Scripting makes you sound robotic. Instead, create a grocery list of topics you want to cover in a presentation, as Joel Schwartzberg of Harvard Business Review suggested.
I have scripted, but having a notebook with the topics I want to cover has made me a better public speaker. I only use a script when it relies on the precise wording of a joke I prepared beforehand.
Tip 3: Use humour and be an entertainer
People like to laugh. According to Allison Shapira, who wrote “Speak with Impact: How to Command the Room and Influence Others,” cracking jokes will show confidence in your topic. You just wrote a 10-page paper on the topic; shouldn’t you know about it?
Make sure you know your audience; do not tell jokes about dark or sensitive subjects. I love dark humour, but it’s a hard thing to do right. You do not need to be a stand-up comic and do a tight five. Find your comedy style and embrace it. I have been told I have a sense of humour drier than a scarecrow’s fart, so I use it to my advantage. The jokes need to be relevant to the topic. No making old Monica Lewinsky jokes on a presentation about the pink tax. I did make a clever joke about men not knowing how to change the toilet paper roll, which was met with laughter from the room. It made the crowd more engaged with my group’s presentation. But, I am a male. I can make jokes about males and their stupidity because I am part of the group and essentially made fun of myself. Knowing your audience means not making fun of other people. You want your audience to laugh, not hate you.

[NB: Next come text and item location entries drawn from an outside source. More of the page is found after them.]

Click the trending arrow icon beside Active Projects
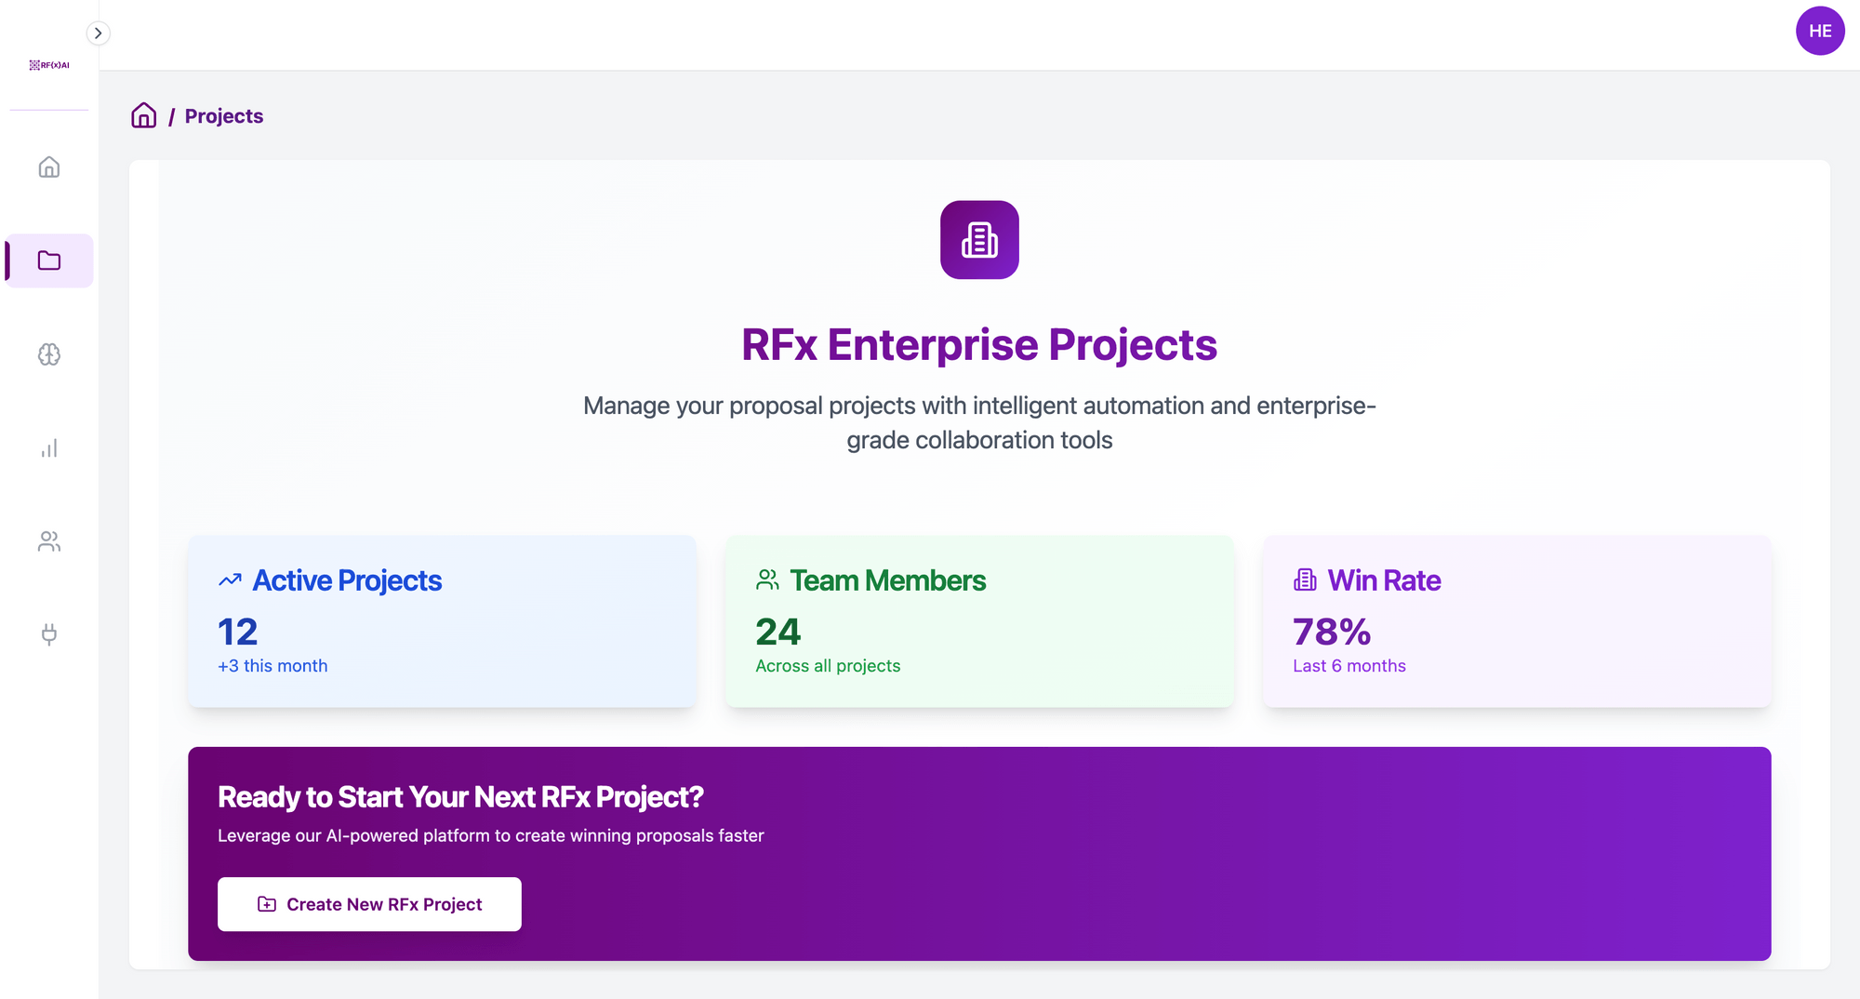 230,580
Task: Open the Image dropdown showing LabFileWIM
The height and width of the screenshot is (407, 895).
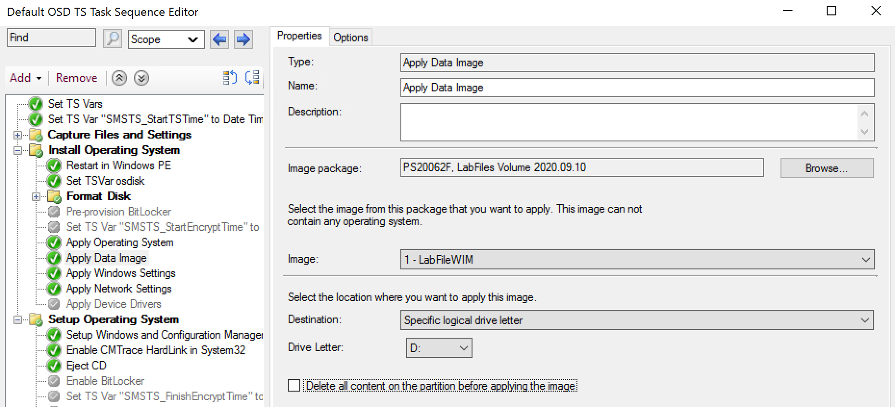Action: click(x=637, y=260)
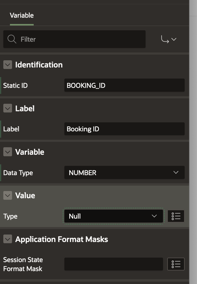The width and height of the screenshot is (197, 284).
Task: Collapse the Value section
Action: click(x=8, y=196)
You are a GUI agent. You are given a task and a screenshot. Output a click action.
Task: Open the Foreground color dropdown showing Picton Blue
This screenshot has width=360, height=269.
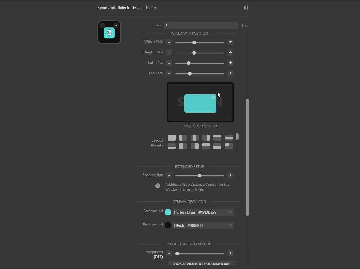coord(203,212)
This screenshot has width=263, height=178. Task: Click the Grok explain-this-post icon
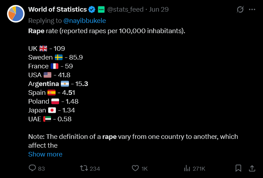point(240,10)
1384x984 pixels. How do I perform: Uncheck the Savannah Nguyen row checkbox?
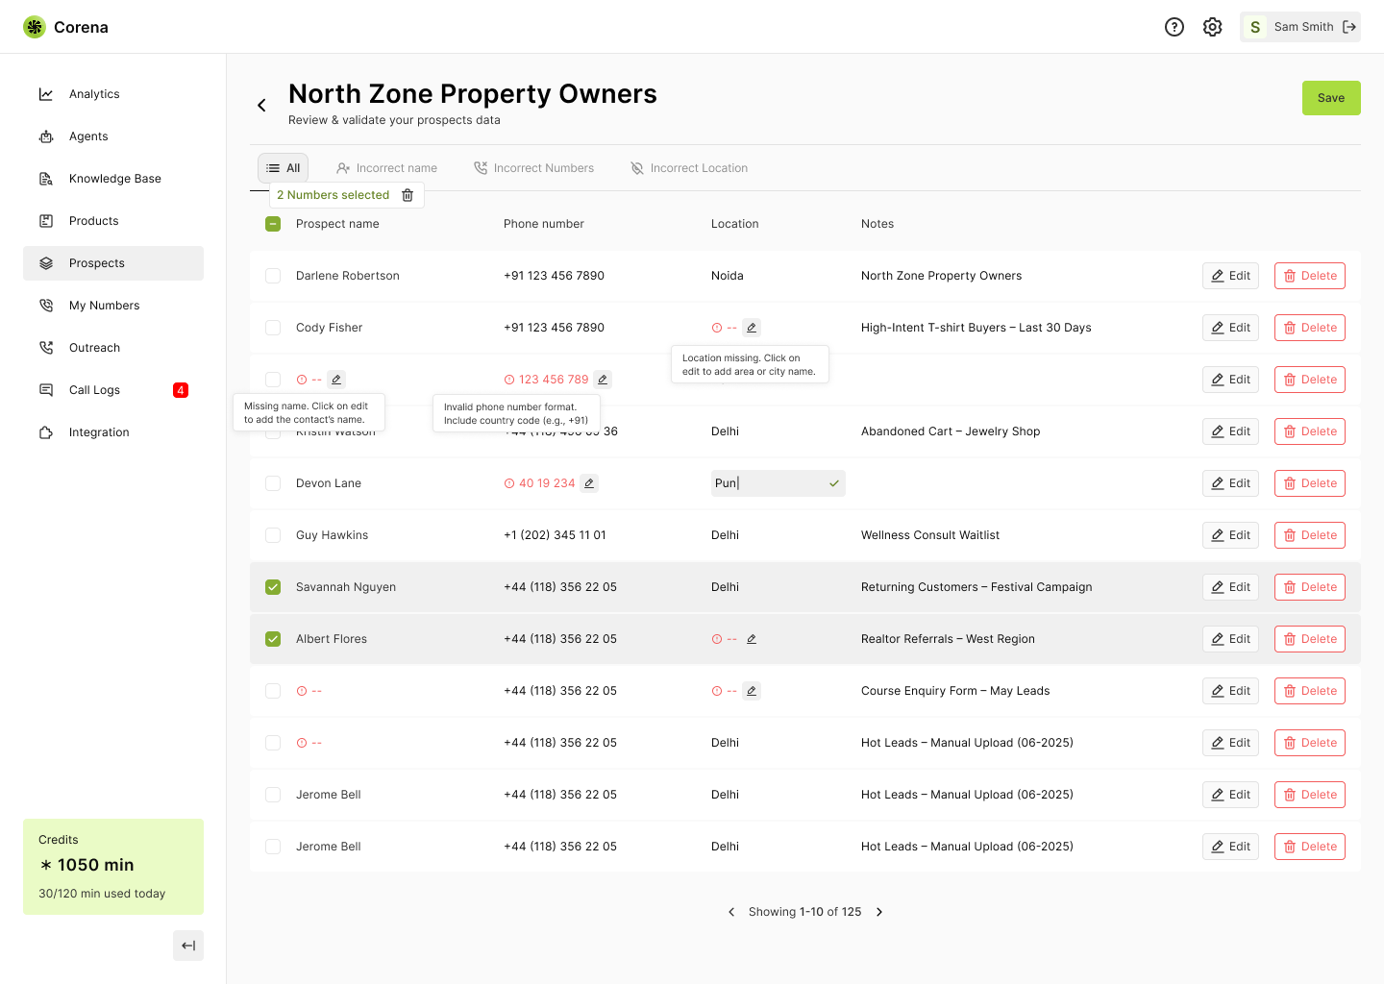(273, 587)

Tip 4: Put yourself in situations that force you to be in public speaking situations
This, I found, worked for myself. The only way I could get better at public speaking was to force myself into situations where I had to talk to a crowd of people. For example, I volunteered for the New Student Orientation at NAIT. It forced me into a position where I had to speak to a small group of people in public so I could practice.
Please follow some of these tips, I would much rather be a glossophobe than sit through another boring presentation. (Seriously, I would do a lot of dark things to not have to sit through another boring student presentation.).